I work in Zoo Atlanta's education department providing informal presentations to zoo guests. One of my favorite programs is Tiger Training--I stand just a few feet away and narrate as our zookeepers use positive reinforcement to train either Chelsea or Kavi, the zoo's two Sumatran Tigers. The program is also one of many opportunities we have to talk about how choosing sustainable products like RSPO-certified palm oil can help save endangered animals. On my days off you can still find me at the zoo where I volunteer with the reptile department. I wash a lot of dishes and clean a lot of exhibits, but I also have the opportunity to feed a number of animals. Feeling a chameleon snatch food from my fingers and watching snakes use a wide variety of techniques to subdue their "prey" are fascinating experiences I won't forget any time soon. My interest in reptiles and amphibians began at Georgia Tech where our senior research project focused on amphibian chytrid fungus. My ideal career will allow me to continue studying diseases that affect endangered species.

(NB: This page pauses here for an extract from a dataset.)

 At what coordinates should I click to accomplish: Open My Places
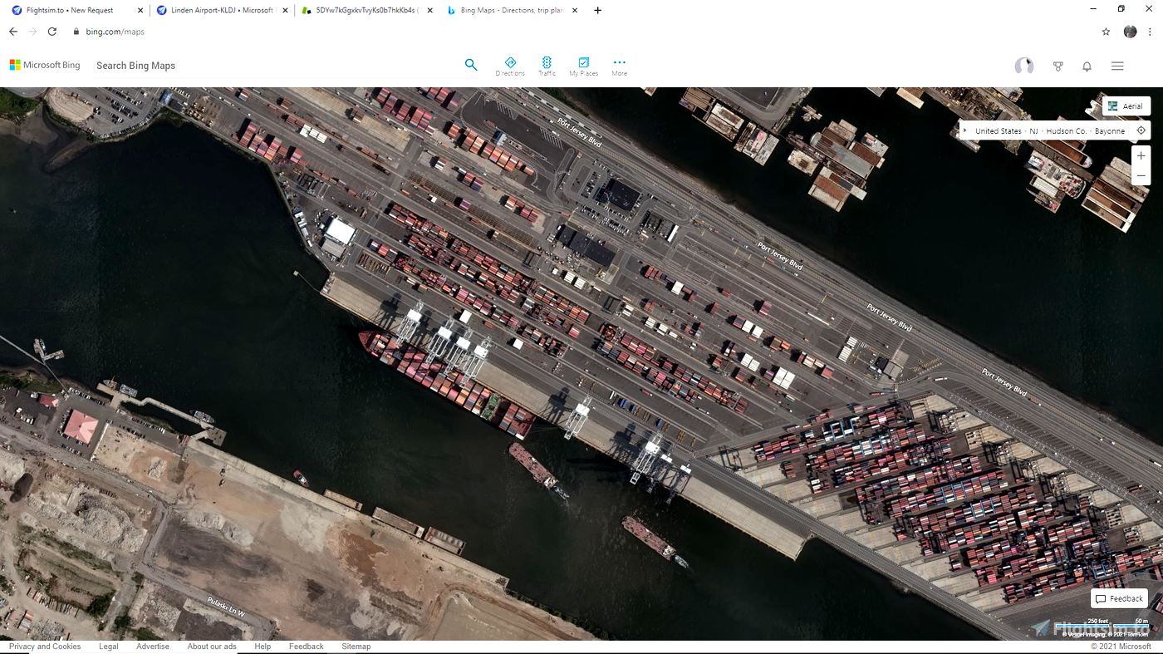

Georgia Tech provided a wealth of knowledge about research methods, statistics, evolution, adaptations, ecosystems, disease, population dynamics, and much more that I use to answer guest questions on a daily basis. Several of my co-workers come from non-science backgrounds and have had to learn a lot more before they are ready to interact with guests.

My Advice:

Start looking at job postings for careers you are interested in today. See what qualifications they expect candidates to have and make sure you meet those expectations by the time you graduate. Most zookeeper and aquarist positions require a minimum of one year's experience and the only way to gain experience is usually through unpaid internships. Some positions in aquariums and along the coast give preference to or require applicants who are SCUBA certified. Accumulating experience and certifications before you graduate will put you light years ahead of your competition and will help you get the job you want faster.

Also, don't complain too much about group projects. Your professors are just trying to prepare you for the real world where almost every project is a group project.

If you visit Zoo Atlanta, check the back of the map for a schedule of the day's activities. Usually there are a few keeper talks scheduled and in addition to learning some cool and funny things about our animals, it's a great opportunity to ask about working at a zoo. And if you don't like the dining halls, you should probably pack a lunch because Sodexo makes our food, too.